Etwa 50 % der Milch aus Deutschland wird exportiert, davon rund 18 % in Drittländer. Auch wenn der Milchmarkt bisher kaum reagiert hat, würde die deutsche Milchwirtschaft ein Einbruch des Exportgeschäfts möglicherweise stärker treffen als die Fleischbranche. Die Bedeutung des Drittlandshandels beim wichtigsten Exportgut Käse lag 2023 bei etwa 15 % der Gesamtausfuhr. Das oberste Ziel muss es jetzt sein, eine Regionalisierungsvereinbarung mit möglichst vielen Drittländern zu erreichen. Dies scheint derzeit mit Großbritannien
in greifbarer Nähe, was auch für Fleisch zutrifft. Abgesehen von den wirtschaftlichen Schäden, welche Keulungen und Handelsrestriktionen von Drittländern bedeuten, droht der Branche aus einem Fortschreiten der MKS ein großer Imageschaden. Bilder wie zur Jahrtausendwende aus Großbritannien, auf denen Bulldozer Tierkadaver zu hohen Haufen aufschichten, wären verheerend. Das würde den Fleischverzehr im Markt Nr. 1 – Deutschland – und damit die Preise weiter drücken.
Impfung
Geeignete Impfstoffe gegen das derzeitige Virus sind in der MKS-Antigenbank Deutschland vorhanden. Diese wurde eigens für Fälle wie den aktuellen Ausbruch eingerichtet. Sie kann nach Aktivierung durch die Bundesländer benötigte Impfstoffe innerhalb weniger Tage herstellen. Ob überhaupt geimpft wird, hängt vom weiteren Verlauf der Infektion ab. EU-Bestimmungen stehen einer flächendeckenden Impfung entgegen. Nur in dem Fall, dass die MKS außer Kontrolle gerät, ist eine Impfaktion rund um einen Ausbruchsherd denkbar. Aber auch damit wären Handelsrestriktionen verbunden.

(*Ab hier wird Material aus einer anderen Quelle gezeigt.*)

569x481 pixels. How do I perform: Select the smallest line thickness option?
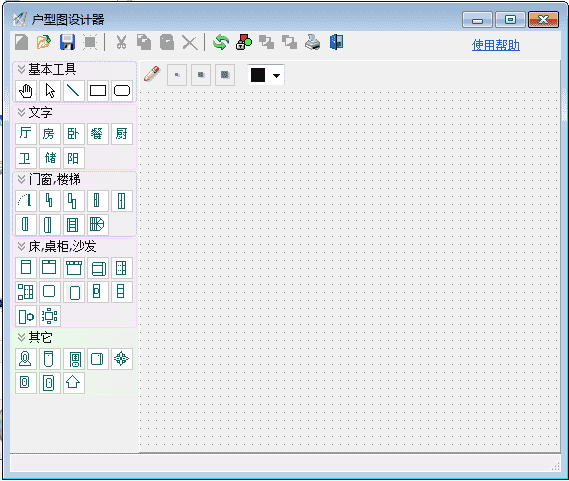click(177, 75)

Auf Bundes- und Länderebene wird dennoch bereits über dieses Szenario diskutiert. Geklärt werden muss, wer die Impfstoffdosen bezahlt. Immerhin geht es um die Produktion einer größeren Menge. Brandenburg fordert, den Impfstoff auf Vorrat zu produzieren, um schnell handlungsfähig zu sein, falls die Seuche sich ausbreitet. An den Kosten sollen sich der Bund und die übrigen Länder beteiligen.

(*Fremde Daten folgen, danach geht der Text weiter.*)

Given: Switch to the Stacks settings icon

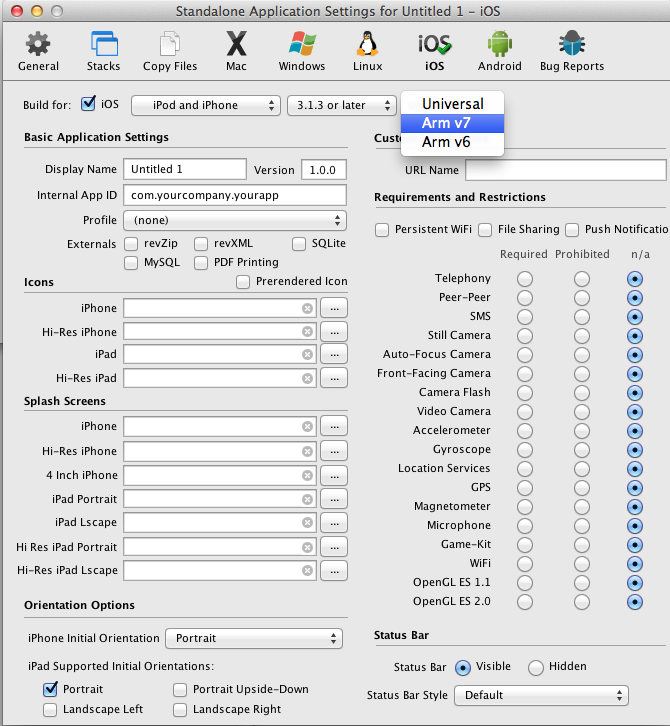Looking at the screenshot, I should (x=103, y=51).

Sollte sich die MKS ausbreiten, könnte der Imageschaden hierzulande die Branche mehr kosten als der Verlust im Export.
Entschädigung
Im Gespräch ist – wie immer direkt nach einem Seuchenausbruch – eine unbürokratische Entschädigung für die Landwirte in den Restriktionszonen durch Bund, Land oder die EU. Insbesondere die mehrtägige Liefersperre für Milch aus den Sperrzonen hat bereits zu kurzfristigen wirtschaftlichen Einbußen für Betriebe geführt. Die Tierseuchenkasse ist nur zuständig für die Entschädigung von Betrieben, die direkt von Keulungen betroffen sind. Hat ein Betrieb eine Ertragsschadensversicherung, deckt diese normalerweise auch wirtschaftliche Schäden ab, die durch Liefersperren entstehen. Meist ist die Entschädigungszahlung allerdings auf ein Jahr begrenzt.